And now Edinburgh Airport officials, alongside Police Scotland and local charity Bright Choices, are offering advice to passengers leaving the country with the aim of raising the profile of FGM, explaining the law and the health implications.

Passengers on flights heading to airport hubs in Europe to then travel to countries in North Africa and the Middle East, where the practice is prevalent, will be a priority.

Often the cultural practice – sometimes referred to as female circumcision – is undertaken during the school summer holidays, when girls are taken abroad by relatives to undergo the procedure, which is illegal in this country.

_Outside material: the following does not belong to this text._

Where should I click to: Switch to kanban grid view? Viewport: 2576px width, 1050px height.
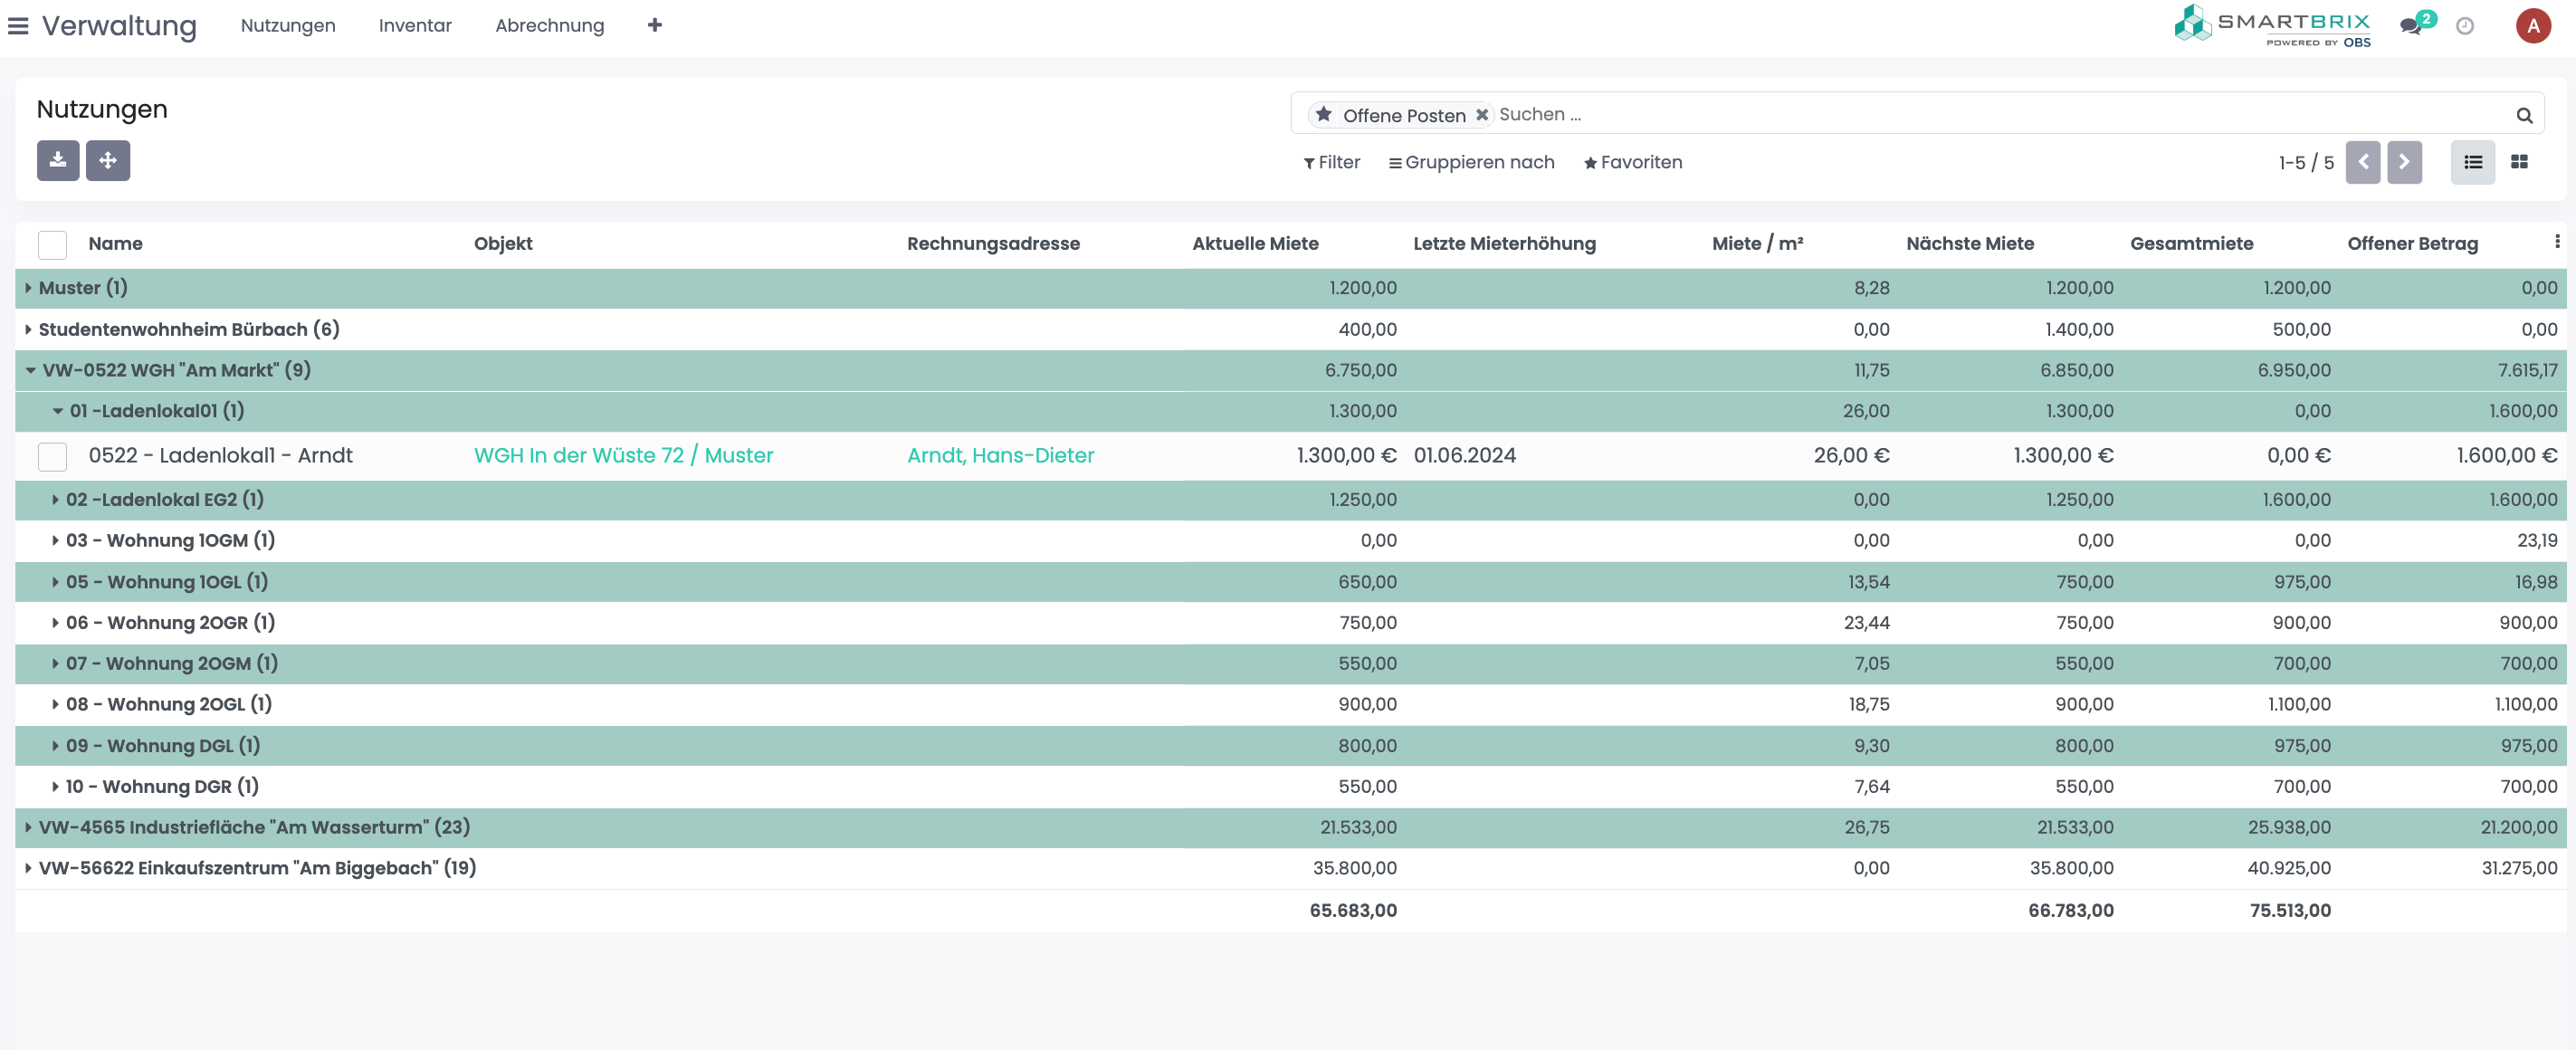click(x=2519, y=162)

As the break begins, senior Border Force officer Colin Fraser explained what they were looking for. “The length of stay is quite crucial,” he said. “It’s very common when the schools break up for the holidays that kids are taken away for maybe a week or a two-week period, but if we have young ladies who are going to the Central African belt and they are away for six weeks, we may want to question why.

“The next stage would be to clearly identify exactly what the issue is and, where appropriate, the social services or community organisation Sacro will intervene. But our aim, within our powers, is to stop that person travelling.”

Certain indicators include overbearing adults who don’t let the child they are travelling with speak, any special ceremonies that may have taken place prior to travel or adults being evasive to questions.

Girls at risk in Edinburgh mainly belong to migrant communities and the operation aims to raise awareness within them as well as with others.

Border Force officer Kuliwinder Bains has been engaging with the public at the airport. She said: “In my experience it is a sensitive subject to broach because what we consider to be FGM is not necessarily the perception of the people for who it is a cultural belief or practice.

“It’s difficult sometimes to get that across. We are looking primarily at females who are travelling to high prevalence countries where FGM is a commonplace practice.”

Mrs Bains said that often the girls who are being taken abroad are unaware of what may be done to them.

“There is a role here in educating and raising awareness,” she said. “Especially to young females that this may happen to them.”

Anyone found guilty of carrying out FGM – or helping it to take place – faces up to 14 years in prison, a fine or both. A UK national or permanent UK resident is guilty of a crime if they carry out FGM outside of Scotland or help arrange for it to be done.